• _Document section_:
══════════

Resonate by Nancy Duarte

I heard about this one at a conference I attended and it survived the resistance I intentionally place in the path of any “must-read” business book that is flung my way.

Let me explain.

I go to a lot of conferences. I listen to a lot of speakers. I’m an active blogger. There is no shortage of “must-read” business books that get recommended to me through those channels. And for a time, I gobbled them up. I love to read, after all. What could be better than earning an informal MBA by reading all these wonderful books?

Well, the reality is that not many of these books are truly wonderful. Most of them are kind of average, and some of them are downright dangerous. A friend of mine once said that the useful ideas in most business books can typically fit into no more than a 10-page white paper. In other words, every business book on the planet is really a 10-page white paper blown up to fill the 250 pages that makes its printing scalable and profitable for the publisher. And the best of those business books will actually give you the 10-pager as its executive summary.

So I built some intentional resistance to the excitement I still feel when a “must-read” business book is recommended to me. Wow. That sounds great. That sounds like exactly what I need. I got the get that one. When those thoughts start flowing through my brain I force myself to put on the brakes. Wait. Am I really going to read it? Or is it going to sit on my shelf getting dusty because I have 200 other books ahead of it that I would probably prefer to read? Is this one likely to have something specific within it that I can actually leverage in the real world?

Well, obviously Resonate made it through this filter. Its subtitle is “Present Visual Stories That Transform Audiences,” and it was recommended for any professional who wants to improve the impact of their presentations. That certainly describes me.

Now, there is no 10-page executive summary in Resonate, but there were some useful ideas that I think I can actually do something with. Here’s my own recap.

The Audience Is The Hero

The objective of any presentation is to evoke a specific action by the members of the audience. That objective is undermined by any presentation that focuses too much on the presenter or the organization that the presenter represents.

When you’re presenting, instead of showing up with an arrogant attitude that “it’s all about me,” your stance should be a humble “it’s all about them.” Remember, the success of you and your firm is dependent on them, not the other way around. You need them.

So what’s your role then? You are the mentor. You’re Yoda, not Luke Skywalker. The audience is the one who’ll do all the heavy lifting to help you reach your objectives. You’re simply one voice helping them get unstuck in their journey.

The book goes into a lot of unnecessary detail about what a Hero is (thematically and, yes, mythologically speaking), including several pages on the 12-step “Hero’s Journey” that dramatists from Homer to George Lucas have used to structure their compelling stories.

That’s neat, but a little much for my needs. There is one core idea buried in that journey, however, that is worth focusing on, and which Duarte summarizes next.

The Presentation Form

Presentations should have a clear beginning, middle, and end. Two clear turning points in a presentation’s structure guide the audience through the content and distinctively separate the beginning from the middle and the middle from the end. The first is the call to adventure -- this should show the audience a gap between what is and what could be -- jolting the audience from complacency. When effectively constructed -- an imbalance is created -- the audience will want your presentation to resolve this imbalance. The second turning point is the call to action, which identifies what the audience needs to do or how they need to change. This second turning point signifies that you’re coming to the presentation’s conclusion.

══════════

• _Data lines_:
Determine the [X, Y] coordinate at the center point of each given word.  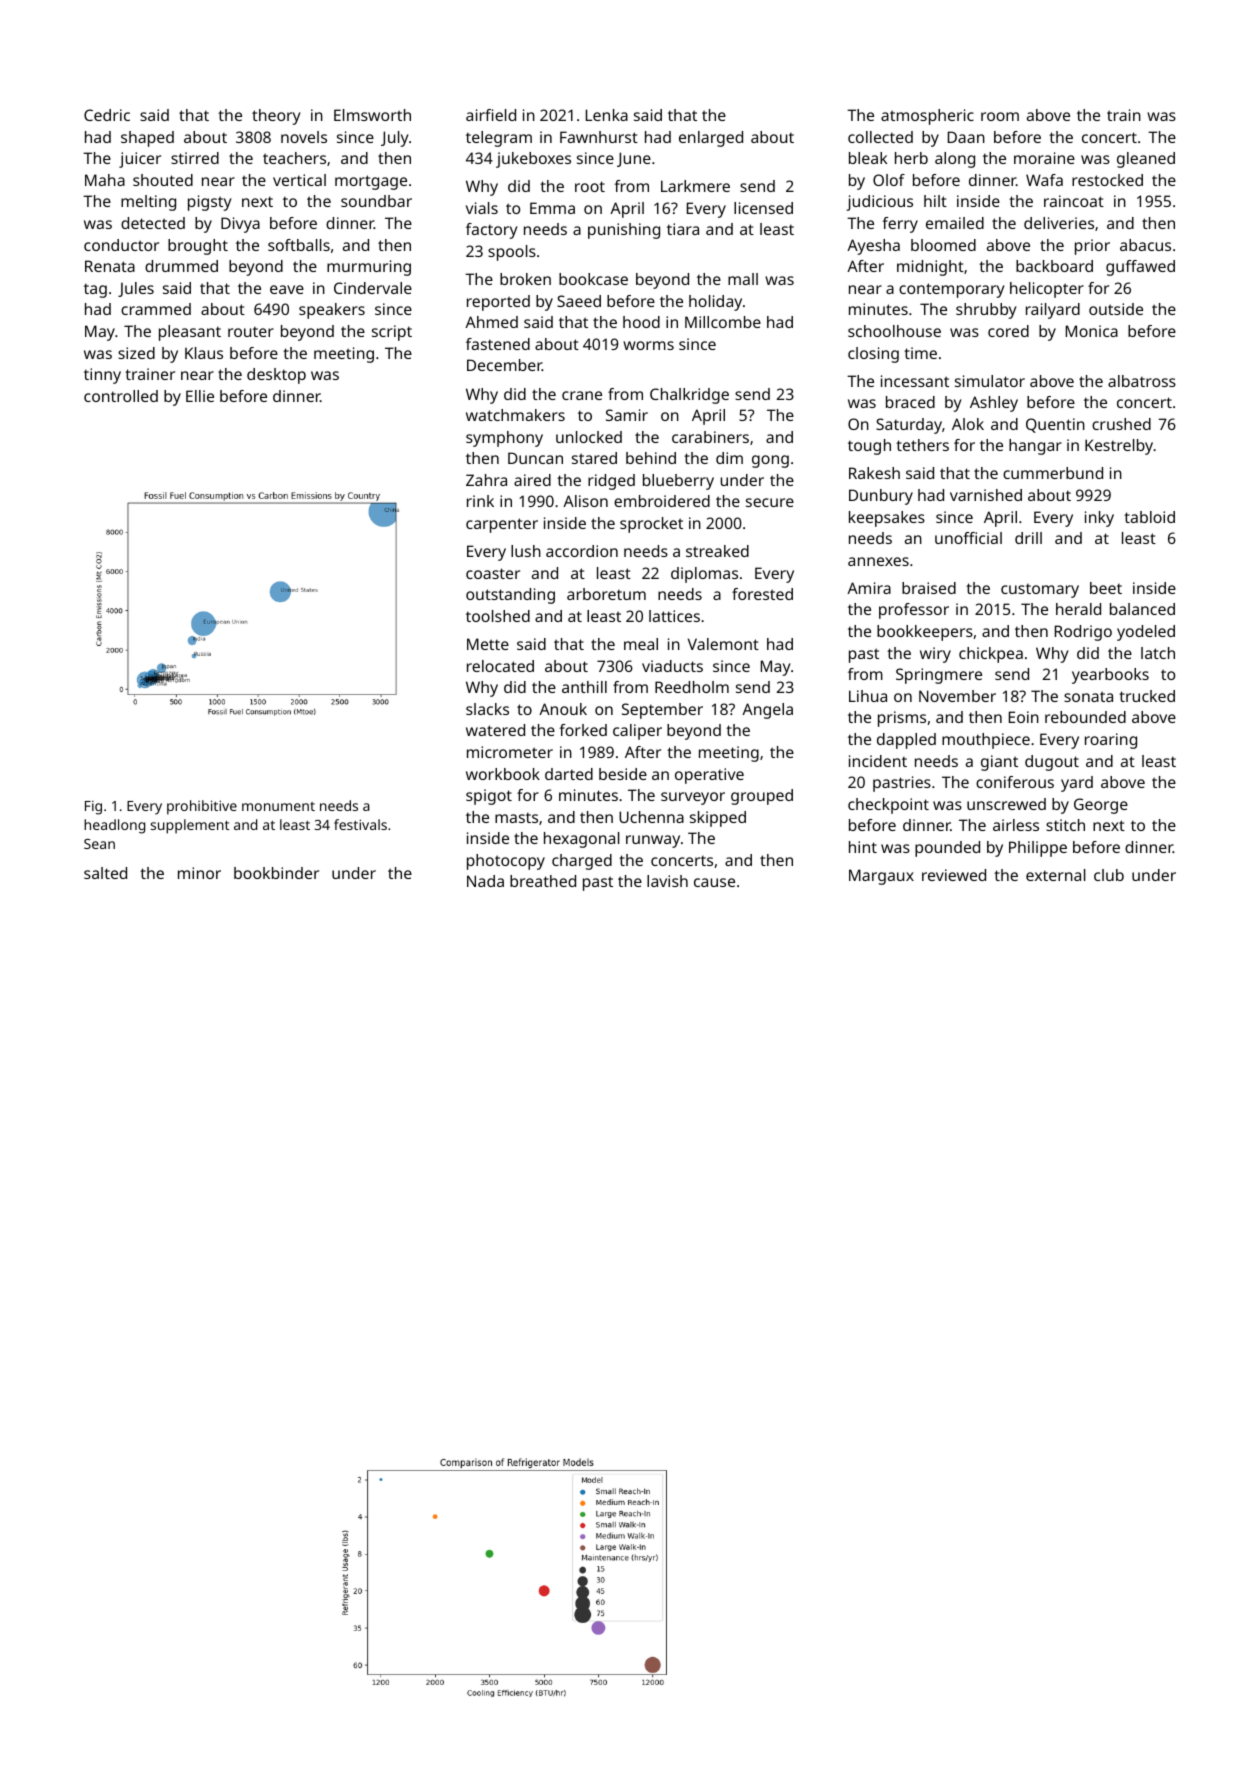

══════════

• _Tasks_:
A - In the review of Resonate, repeat word for word the passage that begins at the words "I heard about" and stops after the words "these wonderful books?".
B - What subtitle does the review of Resonate give for the book?

• _Solutions to the tasks_:
A -
I heard about this one at a conference I attended and it survived the resistance I intentionally place in the path of any “must-read” business book that is flung my way.

Let me explain.

I go to a lot of conferences. I listen to a lot of speakers. I’m an active blogger. There is no shortage of “must-read” business books that get recommended to me through those channels. And for a time, I gobbled them up. I love to read, after all. What could be better than earning an informal MBA by reading all these wonderful books?

B - Present Visual Stories That Transform Audiences